── DATA UNTUK TUGAS ──

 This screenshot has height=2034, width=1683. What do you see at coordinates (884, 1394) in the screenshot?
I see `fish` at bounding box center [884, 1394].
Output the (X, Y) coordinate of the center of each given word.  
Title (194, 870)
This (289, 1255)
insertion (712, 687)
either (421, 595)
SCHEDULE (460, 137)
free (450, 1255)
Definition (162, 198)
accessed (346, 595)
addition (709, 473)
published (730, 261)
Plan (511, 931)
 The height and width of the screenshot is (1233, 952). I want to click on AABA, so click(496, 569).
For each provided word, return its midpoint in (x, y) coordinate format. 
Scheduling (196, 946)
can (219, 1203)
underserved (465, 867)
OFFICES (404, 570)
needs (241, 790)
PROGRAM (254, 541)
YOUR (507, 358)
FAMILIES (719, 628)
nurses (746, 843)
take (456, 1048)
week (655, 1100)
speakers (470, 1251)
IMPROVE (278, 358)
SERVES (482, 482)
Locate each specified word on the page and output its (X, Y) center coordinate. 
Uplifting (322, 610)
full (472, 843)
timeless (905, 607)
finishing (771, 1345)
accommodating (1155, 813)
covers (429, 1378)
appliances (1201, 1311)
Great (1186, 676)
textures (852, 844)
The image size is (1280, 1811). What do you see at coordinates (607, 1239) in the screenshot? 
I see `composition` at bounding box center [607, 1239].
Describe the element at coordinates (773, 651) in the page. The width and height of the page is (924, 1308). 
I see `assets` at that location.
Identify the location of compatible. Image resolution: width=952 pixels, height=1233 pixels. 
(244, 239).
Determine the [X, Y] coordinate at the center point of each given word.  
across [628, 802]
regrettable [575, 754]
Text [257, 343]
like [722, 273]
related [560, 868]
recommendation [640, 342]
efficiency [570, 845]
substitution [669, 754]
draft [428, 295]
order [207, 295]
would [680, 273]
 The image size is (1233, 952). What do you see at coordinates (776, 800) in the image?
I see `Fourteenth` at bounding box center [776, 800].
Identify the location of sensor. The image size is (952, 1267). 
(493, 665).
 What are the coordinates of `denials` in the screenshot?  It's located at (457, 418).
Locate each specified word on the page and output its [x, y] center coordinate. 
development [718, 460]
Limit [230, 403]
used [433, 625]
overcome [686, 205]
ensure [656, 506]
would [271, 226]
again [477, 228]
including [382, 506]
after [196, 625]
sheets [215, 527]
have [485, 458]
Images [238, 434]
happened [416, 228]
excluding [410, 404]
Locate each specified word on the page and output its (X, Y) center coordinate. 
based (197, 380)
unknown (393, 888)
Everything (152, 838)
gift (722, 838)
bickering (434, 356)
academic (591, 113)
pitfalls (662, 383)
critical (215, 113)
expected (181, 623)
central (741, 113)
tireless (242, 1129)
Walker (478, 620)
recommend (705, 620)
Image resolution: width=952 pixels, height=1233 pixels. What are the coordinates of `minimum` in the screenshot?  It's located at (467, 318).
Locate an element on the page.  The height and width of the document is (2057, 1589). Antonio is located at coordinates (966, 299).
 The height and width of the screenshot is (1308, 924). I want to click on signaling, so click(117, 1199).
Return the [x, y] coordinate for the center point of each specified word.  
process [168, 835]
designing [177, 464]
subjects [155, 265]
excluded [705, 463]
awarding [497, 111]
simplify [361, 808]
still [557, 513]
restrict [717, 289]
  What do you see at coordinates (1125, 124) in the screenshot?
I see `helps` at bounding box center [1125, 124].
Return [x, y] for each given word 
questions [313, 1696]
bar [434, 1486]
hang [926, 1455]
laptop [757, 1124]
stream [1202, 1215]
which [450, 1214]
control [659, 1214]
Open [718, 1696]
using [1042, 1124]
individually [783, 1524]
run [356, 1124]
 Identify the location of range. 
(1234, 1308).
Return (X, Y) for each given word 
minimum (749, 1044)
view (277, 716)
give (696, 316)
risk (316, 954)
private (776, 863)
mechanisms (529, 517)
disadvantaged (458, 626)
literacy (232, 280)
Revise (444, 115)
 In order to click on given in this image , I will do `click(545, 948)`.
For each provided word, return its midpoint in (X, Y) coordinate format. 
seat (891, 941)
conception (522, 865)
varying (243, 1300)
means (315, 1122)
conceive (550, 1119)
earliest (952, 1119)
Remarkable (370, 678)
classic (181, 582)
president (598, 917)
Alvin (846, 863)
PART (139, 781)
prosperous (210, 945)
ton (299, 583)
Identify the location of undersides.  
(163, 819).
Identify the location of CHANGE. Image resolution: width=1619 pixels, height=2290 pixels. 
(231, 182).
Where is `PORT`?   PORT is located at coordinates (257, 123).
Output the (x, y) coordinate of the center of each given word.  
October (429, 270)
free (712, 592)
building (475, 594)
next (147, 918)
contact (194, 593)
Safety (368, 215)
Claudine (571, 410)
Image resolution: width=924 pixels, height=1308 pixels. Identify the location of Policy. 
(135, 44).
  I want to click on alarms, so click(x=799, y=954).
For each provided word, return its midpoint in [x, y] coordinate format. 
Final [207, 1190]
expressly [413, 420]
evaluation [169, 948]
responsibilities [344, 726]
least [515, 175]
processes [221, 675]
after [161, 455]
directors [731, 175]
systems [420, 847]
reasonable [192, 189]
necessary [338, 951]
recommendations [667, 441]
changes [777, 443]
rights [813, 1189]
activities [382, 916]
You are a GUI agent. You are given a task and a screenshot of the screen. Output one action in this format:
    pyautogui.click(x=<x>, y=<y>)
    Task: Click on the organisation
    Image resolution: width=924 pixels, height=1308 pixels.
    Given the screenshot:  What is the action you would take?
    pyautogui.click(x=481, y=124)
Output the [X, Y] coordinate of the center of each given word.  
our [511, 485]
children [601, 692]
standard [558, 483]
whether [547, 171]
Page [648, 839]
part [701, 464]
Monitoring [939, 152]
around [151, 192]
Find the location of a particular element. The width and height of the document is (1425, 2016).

───

**TUJUAN ANDA:** Hitung jumlah baris pada item di atas yang memuat kata "format". Berikan angkanya saja.

**HASIL LATIHAN:** 4